When I sit down to write, I ask myself two questions:
- What do I know to be true?
- Is it my truth to tell?
The first question is pretty straight forward. The second one gets sticky faster than a Sugar Daddy in August. I am not the owner of all the truth I know. Part of it may belong to me, but not the center of it.
There’s been a story in the news lately about a teen girl who is suing her parents after she moved out of their home. If she was thrown out or chose to leave is a source of dispute between parties. Whether her parents owe her the money they saved for her college is the heart of the legal matter. That will ultimately come down to how her parents set up the funds and if she has a legal claim to them or not.
Almost every person I know is calling her a spoiled brat. There is a special brand of vitriol for the family who took her in. What kind of people would support this girl in her choices?

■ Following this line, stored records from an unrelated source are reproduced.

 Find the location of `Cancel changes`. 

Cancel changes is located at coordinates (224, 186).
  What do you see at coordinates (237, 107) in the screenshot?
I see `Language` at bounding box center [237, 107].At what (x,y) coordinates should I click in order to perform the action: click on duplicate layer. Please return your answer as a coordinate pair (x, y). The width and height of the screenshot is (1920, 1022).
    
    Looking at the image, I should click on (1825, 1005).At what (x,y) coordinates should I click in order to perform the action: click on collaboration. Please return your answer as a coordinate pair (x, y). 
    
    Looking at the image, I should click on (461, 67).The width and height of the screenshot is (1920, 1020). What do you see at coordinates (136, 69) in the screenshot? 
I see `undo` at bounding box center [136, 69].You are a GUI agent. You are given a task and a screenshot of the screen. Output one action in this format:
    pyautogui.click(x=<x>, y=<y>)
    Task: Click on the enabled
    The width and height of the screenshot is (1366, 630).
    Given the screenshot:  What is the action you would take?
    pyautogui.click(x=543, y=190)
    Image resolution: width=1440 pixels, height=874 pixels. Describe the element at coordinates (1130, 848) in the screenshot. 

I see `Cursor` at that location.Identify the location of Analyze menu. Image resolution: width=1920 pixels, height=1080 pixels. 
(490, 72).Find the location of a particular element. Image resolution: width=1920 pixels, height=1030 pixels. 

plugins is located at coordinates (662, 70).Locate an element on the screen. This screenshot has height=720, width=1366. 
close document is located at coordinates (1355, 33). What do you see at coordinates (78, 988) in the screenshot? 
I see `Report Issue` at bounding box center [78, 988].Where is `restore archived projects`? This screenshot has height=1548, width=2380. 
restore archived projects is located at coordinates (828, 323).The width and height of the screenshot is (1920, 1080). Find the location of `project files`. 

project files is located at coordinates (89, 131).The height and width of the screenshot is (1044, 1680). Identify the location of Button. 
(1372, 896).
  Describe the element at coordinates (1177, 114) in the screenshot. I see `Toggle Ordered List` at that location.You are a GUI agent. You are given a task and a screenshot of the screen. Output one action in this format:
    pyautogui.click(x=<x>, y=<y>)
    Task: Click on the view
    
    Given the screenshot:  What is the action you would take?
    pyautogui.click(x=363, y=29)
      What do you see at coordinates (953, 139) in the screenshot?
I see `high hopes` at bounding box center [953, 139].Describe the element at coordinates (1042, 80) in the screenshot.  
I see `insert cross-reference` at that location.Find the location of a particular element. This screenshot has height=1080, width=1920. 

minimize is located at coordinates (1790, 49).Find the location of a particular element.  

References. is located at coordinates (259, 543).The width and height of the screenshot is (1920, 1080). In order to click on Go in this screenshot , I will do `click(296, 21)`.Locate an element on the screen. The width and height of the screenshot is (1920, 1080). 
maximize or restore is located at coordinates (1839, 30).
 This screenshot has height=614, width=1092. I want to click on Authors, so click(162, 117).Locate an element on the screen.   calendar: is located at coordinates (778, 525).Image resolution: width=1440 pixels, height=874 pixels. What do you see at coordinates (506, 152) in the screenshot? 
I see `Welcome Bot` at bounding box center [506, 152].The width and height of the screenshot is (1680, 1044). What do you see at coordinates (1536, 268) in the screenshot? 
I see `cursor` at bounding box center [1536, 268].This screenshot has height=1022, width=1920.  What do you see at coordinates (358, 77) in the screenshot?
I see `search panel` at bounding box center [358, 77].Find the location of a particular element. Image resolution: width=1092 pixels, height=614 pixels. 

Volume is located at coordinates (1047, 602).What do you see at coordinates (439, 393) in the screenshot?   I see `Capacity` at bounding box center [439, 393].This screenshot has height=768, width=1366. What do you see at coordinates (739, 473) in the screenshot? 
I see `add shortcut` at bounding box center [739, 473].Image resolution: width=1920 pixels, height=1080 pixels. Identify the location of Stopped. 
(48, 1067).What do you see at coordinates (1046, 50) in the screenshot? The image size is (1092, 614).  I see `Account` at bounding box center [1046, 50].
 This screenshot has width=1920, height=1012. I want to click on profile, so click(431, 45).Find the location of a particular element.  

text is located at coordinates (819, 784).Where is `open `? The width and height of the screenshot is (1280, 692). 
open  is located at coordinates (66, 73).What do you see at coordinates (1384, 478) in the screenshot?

I’ll tell you what kind of person: me. See also: my parents.
When I was young, our home was a safe haven for people who had nowhere else to go. As an adult, I have continued to keep my home open to souls in need of soft place to land. The length of their stays depended on their circumstances: days, weeks, months, even years.
Every situation was extraordinarily complicated. Nearly every time, someone wasn’t happy about it.
We have always taken this very seriously. We ask ourselves if this is the proper thing to do. We deliberate what good will come of it and what bad, as much as you can ever know those things.
We wrestle with the consequences of these decisions. There are times we’ve said no. But more often than not, we say yes.
But time after time, we land in the same place: we cannot fix broken people, but we can give them a warm bed, a hot shower and clean clothes while they do the tough work of mending themselves. If they are adults, we also offer wine or whiskey.
That is my truth. The situations that bring these people to us is their truth. It’s not for me to tell. It’s not for outsiders to judge.
No one who has ever camped in our guest room was totally innocent. None of the people involved in their problems were evil incarnate. Nothing is ever that simple.
So I want to explain that even if you’ve read hundreds of new articles about a situation, you don’t know the whole story. You can’t. I want to shake people by the shoulders and tell them this girl is most likely deeply wounded, and the people who took her in probably don’t find her blameless, either.
But sometimes, people have to leave where they’ve been. Sometimes, deciding who is right or wrong is simply not the point. Sometimes, a bandage on a wound to stop the bleeding is what’s needed so healing can begin and people can be reconciled to one another.
I can’t tell you other people’s truths to demonstrate my point. But I can tell you it is never, ever, ever easy.